Des responsables américains ont indiqué que depuis le début des hostilités entre les groupes armés palestiniens et Israël le 7 octobre 2023, les États-Unis ont transmis à Israël de nombreux renseignements qui ont ensuite été utilisés pour frapper des cibles à Gaza ; en particulier, les États-Unis ont participé de manière approfondie à la coordination et planification par les forces israéliennes, y compris par le biais de la collecte de renseignements, d’opérations ciblant des dirigeants du Hamas.
Le gouvernement américain, sous les administrations Biden et Trump, a publiquement indiqué que les États-Unis étaient impliqués dans les hostilités. Le 17 octobre 2024, Joe Biden, alors président, a déclaré avoir « ordonné au personnel des opérations spéciales et à nos professionnels du renseignement de travailler aux côtés de leurs homologues israéliens pour aider à localiser et traquer [Yahya] Sinwar et d’autres dirigeants du Hamas cachés à Gaza. Avec notre aide en matière de renseignement, les Forces de défense israéliennes ont poursuivi sans relâche les dirigeants du Hamas. » Le 18 mars 2025, suite à des frappes aériennes israéliennes menées à Gaza, la porte-parole de la Maison Blanche, Karoline Leavitt, a déclaré aux médias que « l’administration Trump et la Maison Blanche ont été consultées par les Israéliens au sujet de leurs attaques à Gaza ce soir ». Selon le ministère de la Santé de Gaza, cité par l’ONU et par une ONG, plus de 400 personnes – principalement des enfants et des femmes – ont été tuées cette nuit-là.
En vertu du droit international humanitaire, chaque partie à un conflit armé a l’obligation de respecter les lois de la guerre, et d’assurer le respect de ces lois par ses forces armées et par d’autres forces agissant sous son commandement ou contrôle. Les gouvernements doivent exercer leur influence, dans la mesure du possible, pour mettre fin aux violations des lois de la guerre, enquêter sur les crimes de guerre présumés commis par leurs forces et poursuivre les responsables de manière appropriée.

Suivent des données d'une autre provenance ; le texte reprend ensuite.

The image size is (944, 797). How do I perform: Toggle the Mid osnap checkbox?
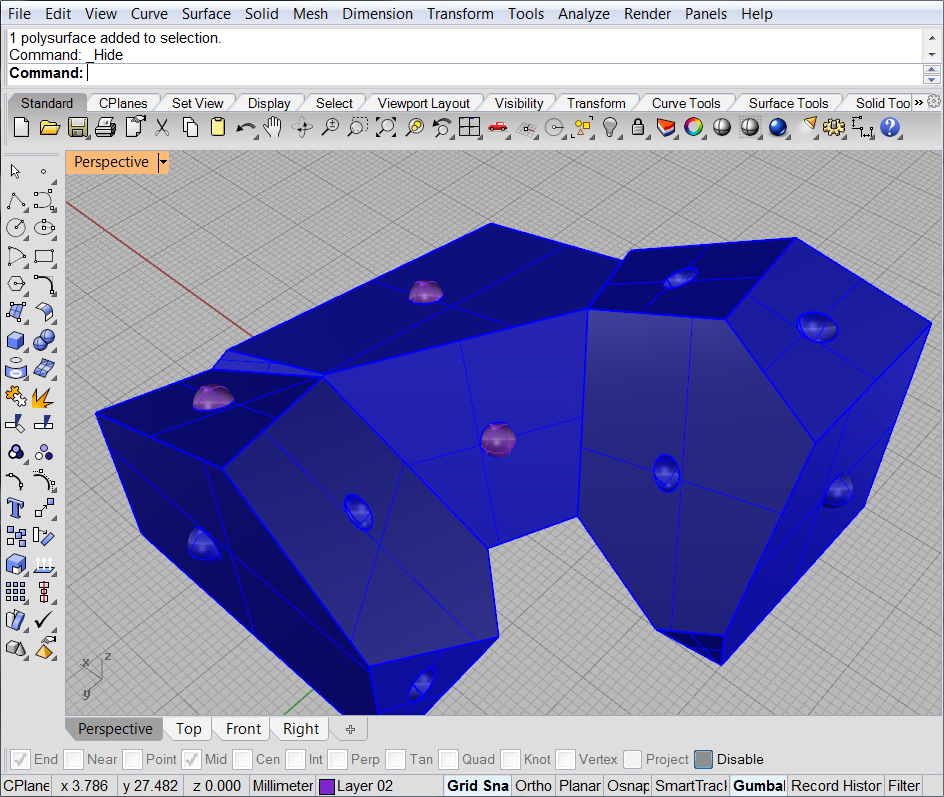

Depuis le début des hostilités, les forces israéliennes ont commis à Gaza des crimes de guerre, des crimes contre l’humanité et des actes de génocide. Depuis l’entrée en fonction du président américain Donald Trump en janvier dernier, son administration s’est abstenue de faire pression sur Israël pour mettre fin aux violations des lois de la guerre ; au lieu de cela, elle a émis des déclarations soutenant des actes illégaux commis par les forces israéliennes, ou pris des mesures la rendant complice de tels actes.
S’exprimant au sujet de Gaza le 25 janvier, le président Trump avait proposé de « nettoyer tout cela » (« just clean out that whole thing »), cautionnant un projet de déportation forcée massive de la population palestinienne de Gaza [vers l’Égypte ou la Jordanie] ; toutefois, un tel déplacement constituerait un crime de guerre, un crime contre l’humanité et une forme de nettoyage ethnique.
L’administration Trump a pleinement soutenu la Fondation humanitaire pour Gaza (Gaza Humanitarian Foundation, GHF), dont les opérations de distribution d’aide ont toutefois fréquemment fait des victimes. La GHF est cogérée par deux entreprises privées américaines, engagées en tant que sous-traitants, et affirme mener ses opérations de manière indépendante vis-à-vis de tout gouvernement. Mais à plusieurs reprises, les forces israéliennes ont ouvert le feu sur des civils palestiniens cherchant de l’aide sur les sites de la GHF, faisant des centaines de victimes ; certains incidents ont constitué des crimes de guerre.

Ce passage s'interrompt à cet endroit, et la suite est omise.